Retirement homes and hospitals are another frequent venue for carolers, and they can present their own challenges. Swindle recalled performing at a hospice facility for patients with end-stage respiratory disorders. “They were all on ventilators, and they couldn’t speak,” she said. “You knew this would be their last Christmas.” It felt solemn, not joyous, she remembered, but their audience responded with tears or a gesture as simple as taking the hand of a visiting loved one.
For the company, the holiday season begins in August, with auditions to build its quartets. This season, Dickens Carolers consists of 11 groups, but the total number will vary depending on what talent is available (tenors are the scarce commodity).
Although the working season is short, rehearsals begin right after Labor Day, and continue every Sunday night until Thanksgiving, in order to memorize more than 140 pages of music, and be prepared to sing “The Dreidel Song” as readily as “Away in a Manger” or “Jingle Bell Rock.” In truly embracing spirit, they even learn “O Canada.”

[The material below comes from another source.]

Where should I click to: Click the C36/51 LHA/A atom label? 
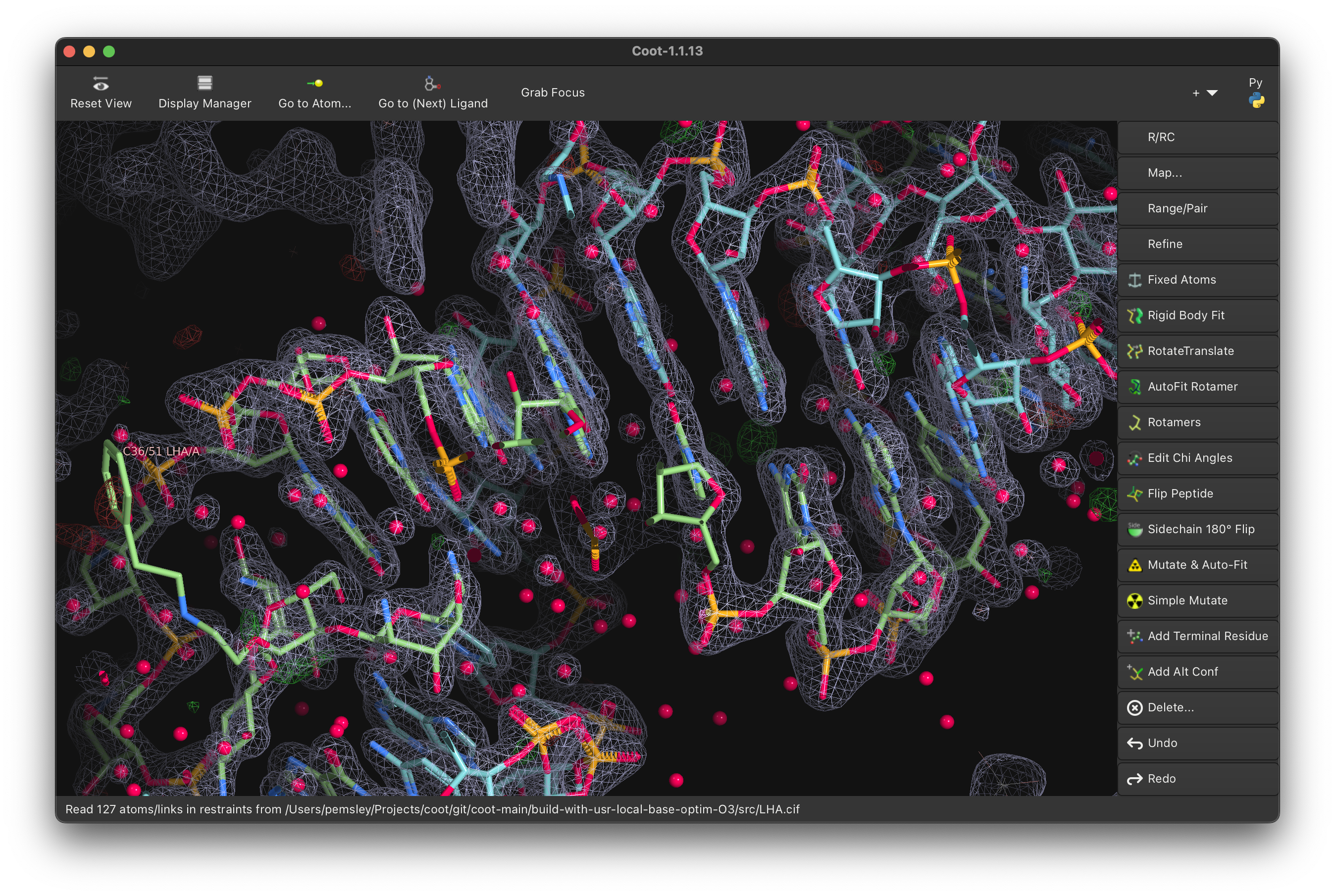[x=161, y=451]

It takes more than the ability to read notes and sing to become a Dickens Caroler. Rodda, co-owner Jason Meredith and the company’s two music directors also look for love of the music, for pride in creating ensemble harmonies. Personality counts too, and not just as a cheerful performer—carolers have to spend a lot of time together in cars.
The backgrounds of the carolers spans a wide range. Of the quartet that performs at the Sorrento, baritone Mike Leach is a flooring contractor, soprano Krystal Kaald is a massage therapist, and alto Elizabeth Hott is a law firm secretary. Only tenor William Bone works in entertainment, but he drives in from Tacoma. Rodda said his roster also includes a retired dentist and a Boeing engineer with a Ph.D. in physics.
Although the singers get paid by the hour, that’s rarely their motivation. In fact, when Swindle first auditioned three years ago, she thought it was a volunteer position. Rodda confirmed that is not uncommon; the first time pay is mentioned, some applicants are surprised. “I don’t know anyone who’s really doing it for the money,” he said.
That enthusiasm for music of the season is what caused what had been a sideline business for a singing telegram company to spin into its own entity, as the singers themselves built it into something larger than the original owner envisioned. For most of its life since 1978, the business’ succession of owners has been from the ranks of its carolers. The average tenure for singers is over three years, which Rodda attributes to satisfying experiences.
During one of her quartet’s many performances in retirement homes, Swindle noticed a wheelchair-bound woman, slumped to the side, seemingly unaware of her surroundings or the oxygen tanks she carried alongside. When the quartet sang “O Holy Night,” however, her head lifted to attention, drooping back to her shoulder only after the song concluded. “It seemed like we had touched some kind of nerve that reminded her of Christmas,” Swindle said.
In a way, that’s what these evangelists of good cheer do for all their audiences. They ignite sparks of memory through these all-too familiar songs. Yet it becomes clear that the listeners are not the ones most convinced. By the end of a performance, the people most moved, it turns out, are the ones doing the singing.